Pointing accuracy is the ﬁrst and foremost requirement for any astronomical observation.
With this report an eﬀort has been made to study and document various ways of modeling
an alt-az telescope’s pointing accuracy, obatining statistical inferences from the ﬁt models,
peering into the physical causes of the modeled errors and providing a comprehensive list
of shortcomings and limitations of the approach used. The study has been made using
the data obtained from 3.6m Devasthal Telescope. A kinematic model has been used to
model the pointing errors, vector form of least square method used to ﬁt the model and
various statistical parameters obtained that allow one to asses the goodness of ﬁt of the
model and provide solution to some common pointing diﬃculties that may arise during
an observation e.g. the imager being used is not aligned with the telescope’s rotator’s
axis. At the end several other sources/causes of error that may aﬀect the accuracy, have
With amateur telescopes when one wants to look at a bright object, say a planet, all that
needs to be done is, swing the telescope to the location where the planet is approximately
located and manually move it until it is focused in the eyepiece. But what if the target
object is faint? i.e. a deep sky object. Then the usual method is to use a ﬁnding-chart.
This approach (although still being used at some places) is highly ineﬃcient simply
because of the sheer amount of wasted time.

* * * * *

** GIVEN INSTRUCTION 1 **
Pull out every row that contains the string "Call", treating uppercase and lowercase as different.
The report on telescope pointing accuracy and the rows that follow it are unrelated material.

* * * * *

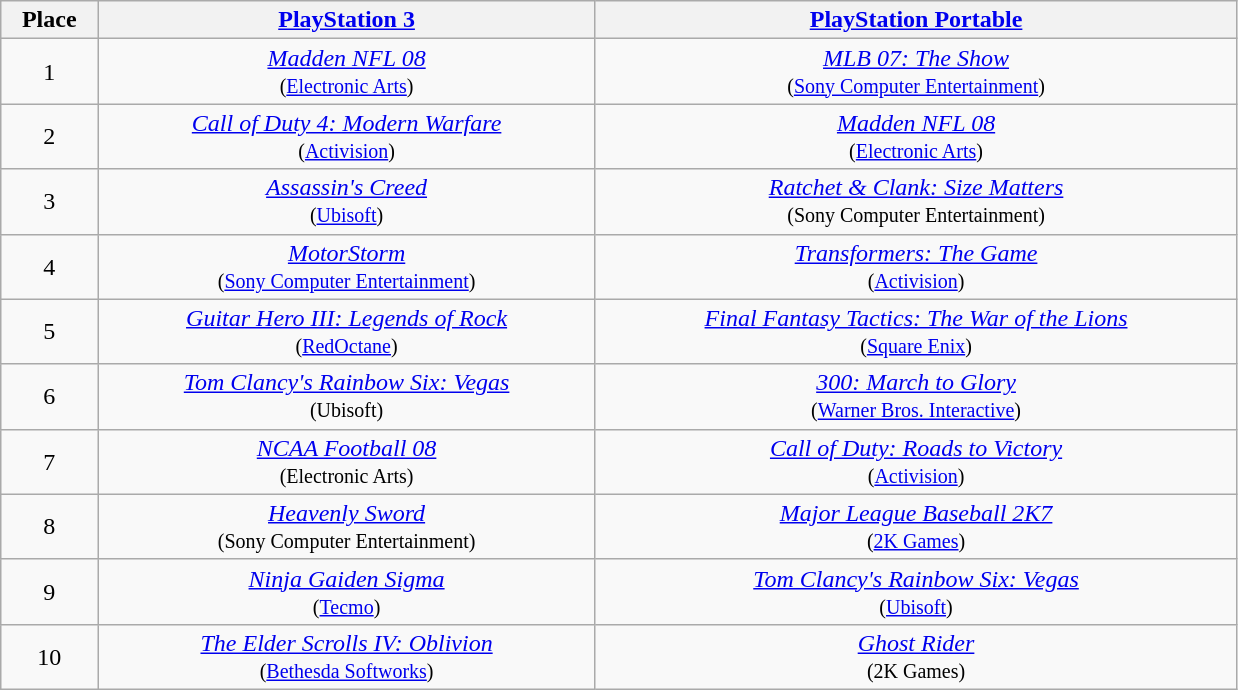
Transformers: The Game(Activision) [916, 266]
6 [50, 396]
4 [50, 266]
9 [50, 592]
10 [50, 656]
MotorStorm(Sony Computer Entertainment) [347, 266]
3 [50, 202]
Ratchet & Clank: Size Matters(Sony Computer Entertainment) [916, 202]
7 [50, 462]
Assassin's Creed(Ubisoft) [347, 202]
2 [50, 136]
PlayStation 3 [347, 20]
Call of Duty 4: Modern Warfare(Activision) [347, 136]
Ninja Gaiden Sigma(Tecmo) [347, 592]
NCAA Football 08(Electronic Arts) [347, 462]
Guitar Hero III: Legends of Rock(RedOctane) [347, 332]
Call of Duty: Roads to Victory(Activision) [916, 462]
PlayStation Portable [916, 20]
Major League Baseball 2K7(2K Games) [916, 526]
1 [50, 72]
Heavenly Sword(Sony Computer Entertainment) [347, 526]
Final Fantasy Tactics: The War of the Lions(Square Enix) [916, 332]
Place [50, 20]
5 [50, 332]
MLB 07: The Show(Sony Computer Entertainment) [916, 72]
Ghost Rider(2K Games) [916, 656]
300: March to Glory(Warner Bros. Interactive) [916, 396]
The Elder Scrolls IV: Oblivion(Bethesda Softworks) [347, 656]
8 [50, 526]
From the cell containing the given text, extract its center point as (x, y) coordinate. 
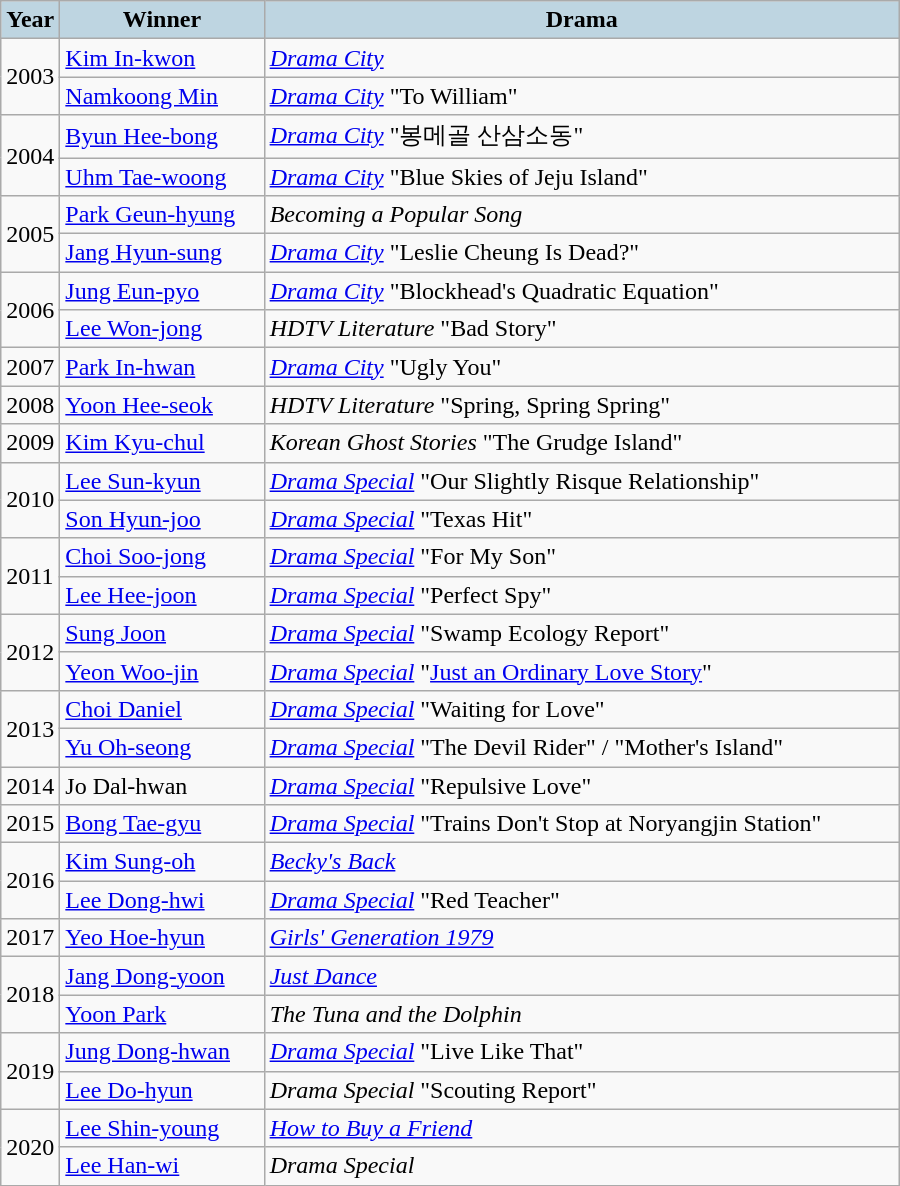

* * * * *

** GIVEN INSTRUCTION 2 **
According to the report on telescope pointing accuracy, which telescope supplied the data for the study?

** EXPECTED OUTPUT 1 **
Call of Duty 4: Modern Warfare(Activision) [347, 136]
Call of Duty: Roads to Victory(Activision) [916, 462]

** EXPECTED OUTPUT 2 **
The 3.6m Devasthal Telescope.